How severe does this issue affect your experience of using Ray?
- Low: It annoys or frustrates me for a moment.
Hi,
Having used other RL frameworks before, I have just started playing with RLlib, which I find amazing in its scope and scalability. However, I still find the documentation somehow confusing. For example, I am trying to find API reference for the ray,tune.run() method used on various of the examples, but for some reason I cannot find it in the current docs. Am I missing something here?
Other question is that I am confusing between those statements:
from ray.rllib.agents.ppo import PPOTrainer
import ray.rllib.algorithms.ppo as ppo
What is the exact difference? From seeing the base code, it seems PPOTrainer is an instance of PPO and it gets the default configuration. But apart from that, I do not see much difference, also it seems they are used indistinctly in the various examples.
The final question is that I want to run a training and automatically stop it once the mean rewards gets to a certain threshold:
- Can this only be implemented by making use of the Tune library and setting a Tuner?
- In that case, how can I retrieve the trained model for evaluation, and how do I perform such evaluation in that case (for example, I want to evaluate the model over 100 fresh episodes of the given environment, and get the mean_rewards over those 100 episodes)

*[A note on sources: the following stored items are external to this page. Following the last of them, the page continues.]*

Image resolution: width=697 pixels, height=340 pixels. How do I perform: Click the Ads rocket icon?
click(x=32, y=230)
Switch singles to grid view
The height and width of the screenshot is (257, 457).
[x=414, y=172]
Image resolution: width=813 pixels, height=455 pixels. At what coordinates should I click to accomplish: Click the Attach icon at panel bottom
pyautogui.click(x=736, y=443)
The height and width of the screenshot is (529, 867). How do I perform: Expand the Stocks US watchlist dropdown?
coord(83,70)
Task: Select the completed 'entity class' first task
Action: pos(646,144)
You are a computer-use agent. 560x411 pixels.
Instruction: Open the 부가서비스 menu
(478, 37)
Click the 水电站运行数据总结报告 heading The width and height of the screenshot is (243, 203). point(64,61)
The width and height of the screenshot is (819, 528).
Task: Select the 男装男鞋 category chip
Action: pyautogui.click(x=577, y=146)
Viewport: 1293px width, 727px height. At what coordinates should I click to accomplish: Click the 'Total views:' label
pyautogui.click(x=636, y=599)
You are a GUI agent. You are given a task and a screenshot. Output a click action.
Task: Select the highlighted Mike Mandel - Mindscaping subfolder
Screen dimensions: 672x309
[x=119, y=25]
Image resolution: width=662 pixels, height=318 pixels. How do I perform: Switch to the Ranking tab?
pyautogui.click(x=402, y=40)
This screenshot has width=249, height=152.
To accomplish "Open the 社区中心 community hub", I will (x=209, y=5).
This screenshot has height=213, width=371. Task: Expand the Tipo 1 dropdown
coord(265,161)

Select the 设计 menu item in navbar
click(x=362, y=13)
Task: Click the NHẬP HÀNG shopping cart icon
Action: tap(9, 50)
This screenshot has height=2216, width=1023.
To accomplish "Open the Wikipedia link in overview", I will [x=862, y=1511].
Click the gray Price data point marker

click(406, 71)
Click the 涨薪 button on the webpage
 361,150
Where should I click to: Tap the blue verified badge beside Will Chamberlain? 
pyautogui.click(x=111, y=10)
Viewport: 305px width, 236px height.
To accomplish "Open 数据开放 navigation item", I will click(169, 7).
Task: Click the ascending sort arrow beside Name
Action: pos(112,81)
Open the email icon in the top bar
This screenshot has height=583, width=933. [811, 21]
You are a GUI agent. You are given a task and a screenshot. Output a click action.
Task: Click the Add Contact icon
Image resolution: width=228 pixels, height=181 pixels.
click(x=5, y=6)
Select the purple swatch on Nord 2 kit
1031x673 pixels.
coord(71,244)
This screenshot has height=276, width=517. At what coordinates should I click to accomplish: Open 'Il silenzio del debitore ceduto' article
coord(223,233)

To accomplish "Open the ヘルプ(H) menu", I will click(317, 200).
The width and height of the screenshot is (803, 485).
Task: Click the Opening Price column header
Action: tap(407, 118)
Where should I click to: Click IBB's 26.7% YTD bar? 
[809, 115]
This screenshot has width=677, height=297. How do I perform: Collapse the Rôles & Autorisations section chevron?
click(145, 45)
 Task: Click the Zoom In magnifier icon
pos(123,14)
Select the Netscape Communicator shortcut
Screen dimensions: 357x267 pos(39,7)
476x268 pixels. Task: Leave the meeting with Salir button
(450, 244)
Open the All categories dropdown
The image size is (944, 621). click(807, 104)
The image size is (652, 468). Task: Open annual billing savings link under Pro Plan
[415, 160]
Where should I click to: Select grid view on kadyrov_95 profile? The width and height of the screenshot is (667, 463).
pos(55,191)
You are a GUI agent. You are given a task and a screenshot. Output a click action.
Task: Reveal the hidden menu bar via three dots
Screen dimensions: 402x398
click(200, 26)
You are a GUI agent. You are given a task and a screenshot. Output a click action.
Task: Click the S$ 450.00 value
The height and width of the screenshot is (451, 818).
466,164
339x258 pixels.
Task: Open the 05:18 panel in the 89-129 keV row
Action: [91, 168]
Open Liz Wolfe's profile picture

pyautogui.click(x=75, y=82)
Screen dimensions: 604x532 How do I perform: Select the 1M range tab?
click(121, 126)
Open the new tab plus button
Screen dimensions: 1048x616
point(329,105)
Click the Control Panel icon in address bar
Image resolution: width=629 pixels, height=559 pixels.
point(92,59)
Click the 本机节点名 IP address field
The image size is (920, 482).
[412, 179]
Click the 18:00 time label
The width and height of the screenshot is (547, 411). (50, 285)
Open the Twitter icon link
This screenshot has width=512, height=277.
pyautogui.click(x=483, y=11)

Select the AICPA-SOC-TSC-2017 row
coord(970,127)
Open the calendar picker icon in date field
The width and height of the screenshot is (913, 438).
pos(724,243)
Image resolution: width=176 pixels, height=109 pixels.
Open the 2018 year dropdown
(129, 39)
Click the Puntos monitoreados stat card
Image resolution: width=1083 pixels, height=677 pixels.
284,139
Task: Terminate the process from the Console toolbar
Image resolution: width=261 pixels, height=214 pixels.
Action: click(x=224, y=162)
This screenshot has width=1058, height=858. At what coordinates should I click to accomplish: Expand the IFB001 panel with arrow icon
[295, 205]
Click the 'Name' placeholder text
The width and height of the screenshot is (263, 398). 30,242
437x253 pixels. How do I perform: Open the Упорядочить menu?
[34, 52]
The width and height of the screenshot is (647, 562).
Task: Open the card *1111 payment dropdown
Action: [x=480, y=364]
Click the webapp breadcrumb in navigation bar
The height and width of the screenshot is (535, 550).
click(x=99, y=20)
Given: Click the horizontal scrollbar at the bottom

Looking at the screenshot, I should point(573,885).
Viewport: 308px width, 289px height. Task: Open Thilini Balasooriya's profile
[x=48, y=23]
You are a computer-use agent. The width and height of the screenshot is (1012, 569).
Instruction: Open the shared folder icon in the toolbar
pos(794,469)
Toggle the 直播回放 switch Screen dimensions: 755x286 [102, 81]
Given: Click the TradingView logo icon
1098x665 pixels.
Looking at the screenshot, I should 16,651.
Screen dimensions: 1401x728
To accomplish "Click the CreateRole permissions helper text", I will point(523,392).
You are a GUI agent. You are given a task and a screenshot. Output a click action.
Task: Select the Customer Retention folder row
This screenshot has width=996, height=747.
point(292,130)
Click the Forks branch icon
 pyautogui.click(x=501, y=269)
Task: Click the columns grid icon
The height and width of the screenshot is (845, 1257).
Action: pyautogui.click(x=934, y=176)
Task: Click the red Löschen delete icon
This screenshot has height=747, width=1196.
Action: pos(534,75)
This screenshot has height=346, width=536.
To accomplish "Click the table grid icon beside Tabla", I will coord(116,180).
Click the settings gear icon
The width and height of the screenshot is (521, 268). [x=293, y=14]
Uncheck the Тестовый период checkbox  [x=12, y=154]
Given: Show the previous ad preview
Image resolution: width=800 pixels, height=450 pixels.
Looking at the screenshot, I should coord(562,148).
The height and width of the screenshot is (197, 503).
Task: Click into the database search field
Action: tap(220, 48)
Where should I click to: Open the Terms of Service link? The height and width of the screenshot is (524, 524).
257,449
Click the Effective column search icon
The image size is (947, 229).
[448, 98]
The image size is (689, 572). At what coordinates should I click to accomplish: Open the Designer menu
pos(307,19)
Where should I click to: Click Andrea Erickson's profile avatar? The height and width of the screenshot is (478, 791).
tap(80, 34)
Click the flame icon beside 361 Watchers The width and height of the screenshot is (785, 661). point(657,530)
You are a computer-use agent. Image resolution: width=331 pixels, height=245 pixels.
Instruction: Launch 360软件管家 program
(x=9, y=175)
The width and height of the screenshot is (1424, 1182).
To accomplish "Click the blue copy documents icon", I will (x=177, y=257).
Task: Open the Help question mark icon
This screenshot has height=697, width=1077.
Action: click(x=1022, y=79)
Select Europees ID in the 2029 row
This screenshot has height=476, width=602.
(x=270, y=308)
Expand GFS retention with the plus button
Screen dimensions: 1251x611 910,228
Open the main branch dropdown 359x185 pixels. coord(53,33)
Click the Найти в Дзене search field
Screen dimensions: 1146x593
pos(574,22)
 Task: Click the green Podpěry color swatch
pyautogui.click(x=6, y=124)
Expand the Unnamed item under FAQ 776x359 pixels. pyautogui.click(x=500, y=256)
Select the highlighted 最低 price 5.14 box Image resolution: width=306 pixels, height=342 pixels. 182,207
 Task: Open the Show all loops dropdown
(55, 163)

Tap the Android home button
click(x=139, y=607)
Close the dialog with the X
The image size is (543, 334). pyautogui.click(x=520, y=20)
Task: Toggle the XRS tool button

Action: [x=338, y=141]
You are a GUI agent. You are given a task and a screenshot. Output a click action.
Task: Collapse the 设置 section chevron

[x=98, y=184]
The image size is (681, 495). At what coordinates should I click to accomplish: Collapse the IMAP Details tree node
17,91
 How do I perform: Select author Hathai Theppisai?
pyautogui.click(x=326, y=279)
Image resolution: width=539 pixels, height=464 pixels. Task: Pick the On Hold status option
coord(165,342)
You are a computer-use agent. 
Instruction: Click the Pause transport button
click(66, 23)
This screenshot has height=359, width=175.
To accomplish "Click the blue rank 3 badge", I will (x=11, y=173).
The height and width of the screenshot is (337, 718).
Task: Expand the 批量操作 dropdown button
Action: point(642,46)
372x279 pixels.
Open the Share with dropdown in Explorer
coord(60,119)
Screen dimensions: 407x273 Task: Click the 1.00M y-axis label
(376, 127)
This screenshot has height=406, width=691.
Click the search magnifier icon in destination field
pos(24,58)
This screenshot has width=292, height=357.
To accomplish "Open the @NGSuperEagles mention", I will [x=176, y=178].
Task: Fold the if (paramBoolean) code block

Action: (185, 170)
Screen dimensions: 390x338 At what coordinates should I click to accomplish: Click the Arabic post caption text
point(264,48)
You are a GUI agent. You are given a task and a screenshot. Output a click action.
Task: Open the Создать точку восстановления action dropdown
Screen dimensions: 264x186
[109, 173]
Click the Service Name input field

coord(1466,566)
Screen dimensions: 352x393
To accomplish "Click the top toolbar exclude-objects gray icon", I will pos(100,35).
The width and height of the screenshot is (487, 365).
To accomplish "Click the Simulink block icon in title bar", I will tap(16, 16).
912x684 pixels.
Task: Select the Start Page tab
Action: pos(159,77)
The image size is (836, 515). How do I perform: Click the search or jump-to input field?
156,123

At the moment I played with this little example, which worked fine:
import ray
from ray.rllib.agents.ppo import PPOTrainer
from ray import tune
config = {
"env": "CartPole-v0",
# Change the following line to `“framework”: “tf”` to use tensorflow
"framework": "torch",
"model": {
"use_lstm": True,
},
}
stop = {"episode_reward_mean": 195}
ray.shutdown()
ray.init(
num_cpus=8,
include_dashboard=False,
ignore_reinit_error=True,
log_to_driver=False,
)
# execute training
analysis = ray.tune.run(
"PPO",
name = "PPO-lstm",
config=config,
stop=stop,
checkpoint_at_end=True,
)
But after getting the analysis
results, I ignore on ow to continue from there, meaning, how can I retrieve the trained model in case I want to continue a training? Or how can I evaluate the trained model). It is not clear to me how to retrieve the trained model from the analysis
result.